Breakthrough in tumor research: New protein slows brain tumor growth!

Breakthrough in tumor research: New protein slows brain tumor growth!

Scientists at the German Cancer Research Center (DKFZ) in Heidelberg have achieved a significant breakthrough in the treatment of glioblastoma. Their research shows that the SFRP1 protein slows the growth of these aggressive brain tumors in mice. Glioblastomas are the most common and aggressive brain tumor that occurs in adults. They are known to often return after just a few months despite intensive therapies such as surgery, radiation and chemotherapy. The researchers' new method aims to prevent tumor recurrence by keeping cancer cells inactive over the long term.

The key to fighting these tumors lies in the structure of the glioblastoma cells, which have a pyramid-like structure. At the base there are resting cells, in the middle part there are active cells that divide, and at the tip there are differentiated tumor cells that have properties of nerve cells. While previous therapies have focused primarily on active cells, dormant cells are often ignored, which can lead to the formation of new tumors. This is where SFRP1 comes into play, which slows the transition from resting to active cells.
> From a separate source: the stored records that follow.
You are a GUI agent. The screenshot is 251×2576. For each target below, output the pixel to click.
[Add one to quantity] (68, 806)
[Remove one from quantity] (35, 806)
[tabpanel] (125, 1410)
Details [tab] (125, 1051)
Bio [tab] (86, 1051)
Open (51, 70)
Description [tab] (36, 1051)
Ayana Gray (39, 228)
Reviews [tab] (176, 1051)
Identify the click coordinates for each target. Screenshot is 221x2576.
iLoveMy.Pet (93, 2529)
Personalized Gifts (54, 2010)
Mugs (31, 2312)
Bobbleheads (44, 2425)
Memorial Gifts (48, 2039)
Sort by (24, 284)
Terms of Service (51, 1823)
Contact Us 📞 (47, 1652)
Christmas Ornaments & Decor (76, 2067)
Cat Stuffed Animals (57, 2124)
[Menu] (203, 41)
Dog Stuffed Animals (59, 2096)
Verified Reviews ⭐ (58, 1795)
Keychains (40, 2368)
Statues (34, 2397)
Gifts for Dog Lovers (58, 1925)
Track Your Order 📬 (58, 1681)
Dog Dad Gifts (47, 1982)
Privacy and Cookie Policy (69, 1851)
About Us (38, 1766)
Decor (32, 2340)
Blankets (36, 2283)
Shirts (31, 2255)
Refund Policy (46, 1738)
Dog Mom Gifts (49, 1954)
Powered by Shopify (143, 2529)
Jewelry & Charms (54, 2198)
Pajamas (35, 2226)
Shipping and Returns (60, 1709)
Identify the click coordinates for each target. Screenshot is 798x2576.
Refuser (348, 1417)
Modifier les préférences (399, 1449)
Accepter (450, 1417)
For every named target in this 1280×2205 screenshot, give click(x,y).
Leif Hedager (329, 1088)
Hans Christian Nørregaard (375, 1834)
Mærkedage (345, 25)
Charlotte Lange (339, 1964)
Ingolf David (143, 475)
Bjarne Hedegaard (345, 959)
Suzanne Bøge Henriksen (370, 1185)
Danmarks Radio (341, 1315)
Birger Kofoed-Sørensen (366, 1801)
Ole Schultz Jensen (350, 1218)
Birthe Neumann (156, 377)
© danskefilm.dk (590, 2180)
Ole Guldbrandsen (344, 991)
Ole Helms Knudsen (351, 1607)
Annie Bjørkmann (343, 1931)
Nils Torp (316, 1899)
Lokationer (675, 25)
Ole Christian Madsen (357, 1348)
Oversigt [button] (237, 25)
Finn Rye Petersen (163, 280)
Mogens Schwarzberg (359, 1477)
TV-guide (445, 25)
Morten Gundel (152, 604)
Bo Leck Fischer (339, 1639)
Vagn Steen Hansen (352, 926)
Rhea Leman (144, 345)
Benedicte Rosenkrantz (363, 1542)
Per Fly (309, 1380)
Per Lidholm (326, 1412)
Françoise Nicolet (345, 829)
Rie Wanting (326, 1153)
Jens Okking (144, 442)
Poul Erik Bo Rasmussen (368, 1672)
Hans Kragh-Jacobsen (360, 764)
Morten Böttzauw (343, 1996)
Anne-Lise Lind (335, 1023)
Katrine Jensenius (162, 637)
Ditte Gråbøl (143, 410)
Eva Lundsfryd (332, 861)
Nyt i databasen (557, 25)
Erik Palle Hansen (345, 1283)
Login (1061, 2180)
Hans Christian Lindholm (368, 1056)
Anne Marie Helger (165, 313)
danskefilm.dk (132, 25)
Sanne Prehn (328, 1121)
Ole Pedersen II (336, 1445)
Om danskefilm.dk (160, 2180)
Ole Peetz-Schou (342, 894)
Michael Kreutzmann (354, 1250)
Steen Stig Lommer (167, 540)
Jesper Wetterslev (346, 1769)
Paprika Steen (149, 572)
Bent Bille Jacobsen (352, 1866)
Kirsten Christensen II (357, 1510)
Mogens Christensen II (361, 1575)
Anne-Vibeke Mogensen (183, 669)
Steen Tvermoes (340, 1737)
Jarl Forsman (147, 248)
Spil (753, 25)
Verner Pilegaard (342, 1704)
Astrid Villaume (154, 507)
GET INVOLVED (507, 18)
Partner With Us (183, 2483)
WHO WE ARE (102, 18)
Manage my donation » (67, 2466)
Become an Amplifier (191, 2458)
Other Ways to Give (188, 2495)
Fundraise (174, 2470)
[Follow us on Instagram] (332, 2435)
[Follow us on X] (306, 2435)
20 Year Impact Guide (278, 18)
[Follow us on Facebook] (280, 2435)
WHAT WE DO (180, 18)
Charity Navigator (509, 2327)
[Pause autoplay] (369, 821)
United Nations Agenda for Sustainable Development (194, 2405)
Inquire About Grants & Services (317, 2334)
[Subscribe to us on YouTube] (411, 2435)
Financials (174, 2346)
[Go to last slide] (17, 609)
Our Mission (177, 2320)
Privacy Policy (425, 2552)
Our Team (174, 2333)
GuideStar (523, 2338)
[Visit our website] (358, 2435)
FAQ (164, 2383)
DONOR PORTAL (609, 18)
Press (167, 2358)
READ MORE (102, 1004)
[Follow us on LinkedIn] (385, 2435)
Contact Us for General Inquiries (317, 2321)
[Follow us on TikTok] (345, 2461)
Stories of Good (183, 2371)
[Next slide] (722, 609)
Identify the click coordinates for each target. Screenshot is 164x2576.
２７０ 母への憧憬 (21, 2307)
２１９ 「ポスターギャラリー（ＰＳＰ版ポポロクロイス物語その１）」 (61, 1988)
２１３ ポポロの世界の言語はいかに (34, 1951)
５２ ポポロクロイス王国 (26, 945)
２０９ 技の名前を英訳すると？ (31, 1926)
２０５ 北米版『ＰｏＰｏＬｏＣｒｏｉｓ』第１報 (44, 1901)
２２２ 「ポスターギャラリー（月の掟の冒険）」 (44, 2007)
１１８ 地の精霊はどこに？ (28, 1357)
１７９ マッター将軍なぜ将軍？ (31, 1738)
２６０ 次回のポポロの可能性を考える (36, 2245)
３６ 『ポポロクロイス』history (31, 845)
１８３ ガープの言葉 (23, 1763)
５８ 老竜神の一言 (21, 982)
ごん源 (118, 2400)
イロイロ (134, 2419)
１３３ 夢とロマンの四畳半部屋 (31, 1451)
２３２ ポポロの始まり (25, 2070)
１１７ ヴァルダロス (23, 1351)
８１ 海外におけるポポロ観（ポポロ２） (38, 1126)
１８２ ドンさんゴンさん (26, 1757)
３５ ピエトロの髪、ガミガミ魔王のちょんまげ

The role of SFRP1 in tumor suppression

Research has shown that loss of SFRP1 function through epigenetic inactivation, such as through DNA methylation or transcriptional silencing by microRNAs, is repeatedly associated with various types of cancer. This inactivation promotes uncontrolled cell proliferation and metastasis. More specifically, SFRP1 is classified as a tumor suppressor whose loss has been linked to colorectal cancer, prostate cancer, and renal cell carcinoma relapse, among others. Restoring SFRP1 expression could therefore offer new approaches in cancer therapy, as researchers from pmc.ncbi.nlm.nih.gov discovered.

In a clinical study with 55 patients, SFRP1 was identified as central to the inhibition of a signaling pathway that triggers the activation of stem cells. Animal experiments confirmed that targeting SFRP1 caused tumor cells to enter a sleep mode. This led to slowed tumor cell growth and prolonged survival of the mice.

Challenges in the fight against glioblastoma

Despite such progress, numerous challenges remain. One of the greatest difficulties in combating glioblastoma is the frequent mutations in growth factor receptors. Such receptors are mutated or amplified in approximately 67.3% of glioblastomas. Changes in the epidermal growth factor receptor (EGFR) are particularly common and are affected in 57.4% of cases. These mutations affect many cellular signaling pathways that are critical for tumor growth and prolonging cancer cell survival, as pmc.ncbi.nlm.nih.gov notes.

In addition to the challenge of gene mutations, the molecular heterogeneity of glioblastomas represents a significant obstacle. There is an urgent need for more specific inhibitors to increase the effectiveness of therapies while ensuring safety for patients. New approaches such as antibody-drug conjugates show promising results and could represent a valuable addition to existing treatment methods.

The ongoing research surrounding SFRP1 and its role in tumor biology is promising and could one day lead to more effective therapies for patients with glioblastoma. However, science continues to face the challenge of fully understanding the complex mechanisms that contribute to tumor development.